Estate battle between Alan Thicke’s widow and sons continues
On behalf of Kadish & Associates Law Group posted in estate administration & probate on Tuesday, May 23, 2017.
Alan Thicke was an exceptionally successful entertainer. He is remembered by millions for his portrayal of Jason Seaver, the father on the hit show Growing Pains. He played the role for seven seasons.
Thicke passed away in December 2016, and in death he is back in the news as his sons and his widow battle over his estate. That battle is taking place in the media as well as in courtrooms.
The widow is seeking mediation of disputes about the estate. The sons, however, are less enamored with the prospect of mediation and have contended that the widow wants to use mediation to improve her position. Specifically, the sons claim that the widow has threatened to go tabloids unless the sons agree to mediation. The widow’s attorney says that their claim is a smear tactic.
When Alan Thicke died, he left a living trust, of which his son’s are co-trustees. Thicke left his sons 60 percent of the estate, shares of the ranch he owned, and 75 of the personal effects that he left behind.

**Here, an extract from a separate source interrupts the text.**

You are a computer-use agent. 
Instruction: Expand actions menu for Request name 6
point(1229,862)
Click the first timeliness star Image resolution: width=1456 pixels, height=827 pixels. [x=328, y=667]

Thicke’s widow got the right to continue to live at the ranch, provided that she takes care of the attendant expenses and property, 40 percent of the estate, 25 percent of the personal effects, and benefits from Thicke’s union memberships and pension. She was also the beneficiary of a $500,000 life insurance policy. She and Thicke had a prenuptial agreement, which was signed prior to the marriage in 2005. She was Thicke’s third wife.
Thicke’s sons claim that the widow has issues with both the prenuptial agreement and the trust. The rhetoric of public statements from the widow’s attorney indicate that there is acrimony between her and Thicke’s sons. The two sides may find themselves in court, and the sons have submitted a petition to Los Angeles Superior Court detailing their allegations.